# Not so micro - vintage fish pron



## deerfly (Mar 10, 2007)

When I saw TomFl post his 25' SeaVee project http://www.microskiff.com/cgi-bin/yabb2/YaBB.pl?num=1281989086 

I immediately reflected back to the days when my long time friend and fishing buddy John had his SeaVee and the times we had on it, circa 88-92. I was digging around in some old boxes looking for some research papers I did for a GPS drifter project at UM RSMAS and found a bunch of old pic's I knew I had but could never find them. 20+ years and several moves has a way of hiding stuff I guess. Anyway, here's the goods...

First set is a trip we made several times, Bakers Haulover to Bimini to clear customs then north to Great Isaac's to fish and free dive/spear fish. Generally we stayed one or two nights sleeping on board at the leeward side of the Isaac's lighthouse/rock pile, returning home from there and stopping to fish along the way of course.  


















Great Isaac lighthouse

























































































After cleaning some fish to make room in the cooler, a giant dusky came in, bumping the boat while eating the carcasses we toss in.
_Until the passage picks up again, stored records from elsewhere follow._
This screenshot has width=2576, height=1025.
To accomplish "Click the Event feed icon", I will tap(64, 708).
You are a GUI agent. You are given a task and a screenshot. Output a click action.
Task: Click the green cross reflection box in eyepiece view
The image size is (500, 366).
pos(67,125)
Here I hand fed him a yellow but John missed the take.









144qt Igloo, solid with fish









Gotta Go misc

































































Sushi on the hoof









We really enjoyed that boat and I'm sure Tom will enjoy the hell out of his too, for all the same reasons.


----------



## TomFL (Oct 2, 2007)

*Re: Not so micro - vintage fish porn*

Awesome post, thanks for taking the time to put the pics up. 
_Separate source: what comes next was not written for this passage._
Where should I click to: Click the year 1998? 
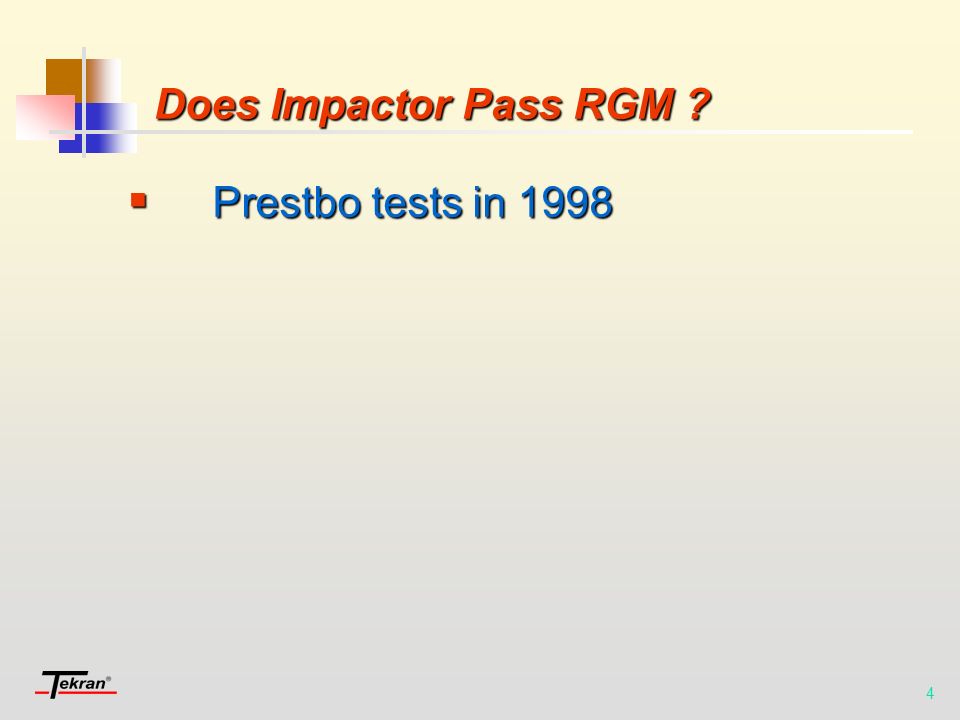point(566,202)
Looks like you guys had a lot of good times on that hull, and you guys covered some water in it too. Exactly what I hope to do if the stars are aligned during the summer months. 

So..how bad were the bugs on the lee side when you guys slept on the boat? I've done that before over in Harbour Island and did not have a problem but never on the close islands. Will prolly be doing some "roughing it" trips like that with this boat.

-T


----------



## deerfly (Mar 10, 2007)

*Re: Not so micro - vintage fish porn*

Tom, the bugs were never bad at all. Probably because there isn't much vegetation on that rock to speak of. Plus we always anchored a 100yds or more away.

There's so much storage and deck space on that boat that "roughing" it is easy. I imagine you could pitch a 2-3 man tent in the forward cockpit too like I did recently in my Panga skiff. On these trips though we just slept in light sleeping bags on Thermarest pads to get above a wet deck with a couple small tarps within reach in case it rained.

Lot's of fun and that boat is perfect for those kinds of weekender voyages. Handles bad water very well too. We've been in some nasty stuff in that thing. No worries as long as you don't do anything foolish, but if you get stuck in something that hull can take a pounding. It's really a great boat to run to the islands and back without breaking the bank in fuel. Like I said I was very sad when he decided to sell it.


----------



## tom_in_orl (Dec 9, 2006)

That might be the oldest fishing report ever posted ;D Very Cool


----------



## Gramps (Nov 1, 2007)

That had to be awesome. You're making me feel like I'm way behind on fishing adventures! Thanks for sharing DF.


----------